++++ Brano di testo

E io non capirò mai come fate a metter su casa con certi elementi, no?


----------



## Simy (27 Marzo 2011)

Irene ha detto:


> ora la separazione consensuale costa circa 1800 neurini...


 ecco vedi che ho fatto bene a non sposarmi e ad andare a convivere????


----------



## Irene (27 Marzo 2011)

Simy ha detto:


> ecco vedi che ho fatto bene a non sposarmi e ad andare a convivere????


 
sai..se avessi saputo più di vent'anni fa come sarebbe andata ..magari ci pensavo due volte anch'io.. ora non posso farci più niente...:unhappy::unhappy::unhappy:

quello che mi dispiace è che li avrei usati volentieri per cose molto più impellenti.. :incazzato::incazzato::incazzato:


----------



## Clementine Kruczynski (29 Marzo 2011)

Mari' ha detto:


> Mio figlio mi ha detto che se per caso, malauguratamente lo incontra sulla sua strada lo riempie di botte, lo fa nero.
> 
> Si, anche con quello attuale ho divorziato, stiamo insieme per scelta sentimentale e non piu' per obbligo legale.


Marì, ma da Carl hai divorziato negli Stati Uniti o in Italia?

Negli USA è molto più semplice divorziare, vero? Non ci vuole tutto il tempo e nemmeno tutti i soldi che ci vogliono qui, o no?


----------



## Mari' (29 Marzo 2011)

quintina ha detto:


> Marì, ma da *Carl* hai divorziato negli Stati Uniti o in Italia?

++++++++

Elenco dei compiti:
- a) Ripeti parola per parola l'intero brano del forum su separazione e divorzio.
- b) Riproduci fedelmente i record, partendo dalla loro prima riga e proseguendo fino alla riga con "[x=128, y=223]", compresa.
Il brano e i record non hanno alcun legame tra loro.

++++ Record forniti

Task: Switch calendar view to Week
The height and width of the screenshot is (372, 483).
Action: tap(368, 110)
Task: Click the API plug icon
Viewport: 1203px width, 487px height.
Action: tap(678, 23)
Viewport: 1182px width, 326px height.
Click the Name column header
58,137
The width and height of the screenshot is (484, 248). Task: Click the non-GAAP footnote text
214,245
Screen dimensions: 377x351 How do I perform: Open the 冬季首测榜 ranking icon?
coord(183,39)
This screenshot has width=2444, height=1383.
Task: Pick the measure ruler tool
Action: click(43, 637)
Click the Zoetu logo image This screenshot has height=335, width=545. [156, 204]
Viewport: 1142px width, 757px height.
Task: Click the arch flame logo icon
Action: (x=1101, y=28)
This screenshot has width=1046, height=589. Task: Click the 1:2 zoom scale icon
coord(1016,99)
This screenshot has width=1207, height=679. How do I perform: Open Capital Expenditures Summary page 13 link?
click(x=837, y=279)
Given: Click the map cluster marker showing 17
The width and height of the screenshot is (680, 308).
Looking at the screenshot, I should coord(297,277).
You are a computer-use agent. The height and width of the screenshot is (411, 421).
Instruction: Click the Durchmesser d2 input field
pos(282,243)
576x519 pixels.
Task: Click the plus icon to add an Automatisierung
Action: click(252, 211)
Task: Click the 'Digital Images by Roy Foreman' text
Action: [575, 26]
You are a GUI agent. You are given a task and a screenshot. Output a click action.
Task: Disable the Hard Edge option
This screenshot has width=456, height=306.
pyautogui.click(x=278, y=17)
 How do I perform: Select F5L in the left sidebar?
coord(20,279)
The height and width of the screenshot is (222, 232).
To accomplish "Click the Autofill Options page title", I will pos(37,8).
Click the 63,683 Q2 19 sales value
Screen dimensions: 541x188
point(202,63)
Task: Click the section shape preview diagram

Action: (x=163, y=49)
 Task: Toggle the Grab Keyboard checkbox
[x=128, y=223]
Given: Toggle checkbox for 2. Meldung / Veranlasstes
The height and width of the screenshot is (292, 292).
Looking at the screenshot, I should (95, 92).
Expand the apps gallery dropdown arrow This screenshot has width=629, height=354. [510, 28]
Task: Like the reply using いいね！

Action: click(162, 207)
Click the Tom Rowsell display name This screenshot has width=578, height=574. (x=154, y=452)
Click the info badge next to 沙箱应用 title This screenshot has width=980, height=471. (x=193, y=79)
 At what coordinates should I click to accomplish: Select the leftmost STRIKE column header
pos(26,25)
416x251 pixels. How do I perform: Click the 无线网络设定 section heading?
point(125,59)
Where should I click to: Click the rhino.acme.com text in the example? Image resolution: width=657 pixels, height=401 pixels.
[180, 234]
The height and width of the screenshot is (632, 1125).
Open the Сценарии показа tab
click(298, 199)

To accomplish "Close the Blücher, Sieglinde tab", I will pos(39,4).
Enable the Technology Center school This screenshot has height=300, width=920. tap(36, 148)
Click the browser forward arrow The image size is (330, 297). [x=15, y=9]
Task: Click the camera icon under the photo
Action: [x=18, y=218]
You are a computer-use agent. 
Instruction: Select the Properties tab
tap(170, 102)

++++++++

Risposte ai compiti:
- a)
E io non capirò mai come fate a metter su casa con certi elementi, no?


----------



## Simy (27 Marzo 2011)

Irene ha detto:


> ora la separazione consensuale costa circa 1800 neurini...


 ecco vedi che ho fatto bene a non sposarmi e ad andare a convivere????


----------



## Irene (27 Marzo 2011)

Simy ha detto:


> ecco vedi che ho fatto bene a non sposarmi e ad andare a convivere????


 
sai..se avessi saputo più di vent'anni fa come sarebbe andata ..magari ci pensavo due volte anch'io.. ora non posso farci più niente...:unhappy::unhappy::unhappy:

quello che mi dispiace è che li avrei usati volentieri per cose molto più impellenti.. :incazzato::incazzato::incazzato:


----------



## Clementine Kruczynski (29 Marzo 2011)

Mari' ha detto:


> Mio figlio mi ha detto che se per caso, malauguratamente lo incontra sulla sua strada lo riempie di botte, lo fa nero.
> 
> Si, anche con quello attuale ho divorziato, stiamo insieme per scelta sentimentale e non piu' per obbligo legale.


Marì, ma da Carl hai divorziato negli Stati Uniti o in Italia?

Negli USA è molto più semplice divorziare, vero? Non ci vuole tutto il tempo e nemmeno tutti i soldi che ci vogliono qui, o no?


----------



## Mari' (29 Marzo 2011)

quintina ha detto:


> Marì, ma da *Carl* hai divorziato negli Stati Uniti o in Italia?

- b)
Task: Switch calendar view to Week
The height and width of the screenshot is (372, 483).
Action: tap(368, 110)
Task: Click the API plug icon
Viewport: 1203px width, 487px height.
Action: tap(678, 23)
Viewport: 1182px width, 326px height.
Click the Name column header
58,137
The width and height of the screenshot is (484, 248). Task: Click the non-GAAP footnote text
214,245
Screen dimensions: 377x351 How do I perform: Open the 冬季首测榜 ranking icon?
coord(183,39)
This screenshot has width=2444, height=1383.
Task: Pick the measure ruler tool
Action: click(43, 637)
Click the Zoetu logo image This screenshot has height=335, width=545. [156, 204]
Viewport: 1142px width, 757px height.
Task: Click the arch flame logo icon
Action: (x=1101, y=28)
This screenshot has width=1046, height=589. Task: Click the 1:2 zoom scale icon
coord(1016,99)
This screenshot has width=1207, height=679. How do I perform: Open Capital Expenditures Summary page 13 link?
click(x=837, y=279)
Given: Click the map cluster marker showing 17
The width and height of the screenshot is (680, 308).
Looking at the screenshot, I should coord(297,277).
You are a computer-use agent. The height and width of the screenshot is (411, 421).
Instruction: Click the Durchmesser d2 input field
pos(282,243)
576x519 pixels.
Task: Click the plus icon to add an Automatisierung
Action: click(252, 211)
Task: Click the 'Digital Images by Roy Foreman' text
Action: [575, 26]
You are a GUI agent. You are given a task and a screenshot. Output a click action.
Task: Disable the Hard Edge option
This screenshot has width=456, height=306.
pyautogui.click(x=278, y=17)
 How do I perform: Select F5L in the left sidebar?
coord(20,279)
The height and width of the screenshot is (222, 232).
To accomplish "Click the Autofill Options page title", I will pos(37,8).
Click the 63,683 Q2 19 sales value
Screen dimensions: 541x188
point(202,63)
Task: Click the section shape preview diagram

Action: (x=163, y=49)
 Task: Toggle the Grab Keyboard checkbox
[x=128, y=223]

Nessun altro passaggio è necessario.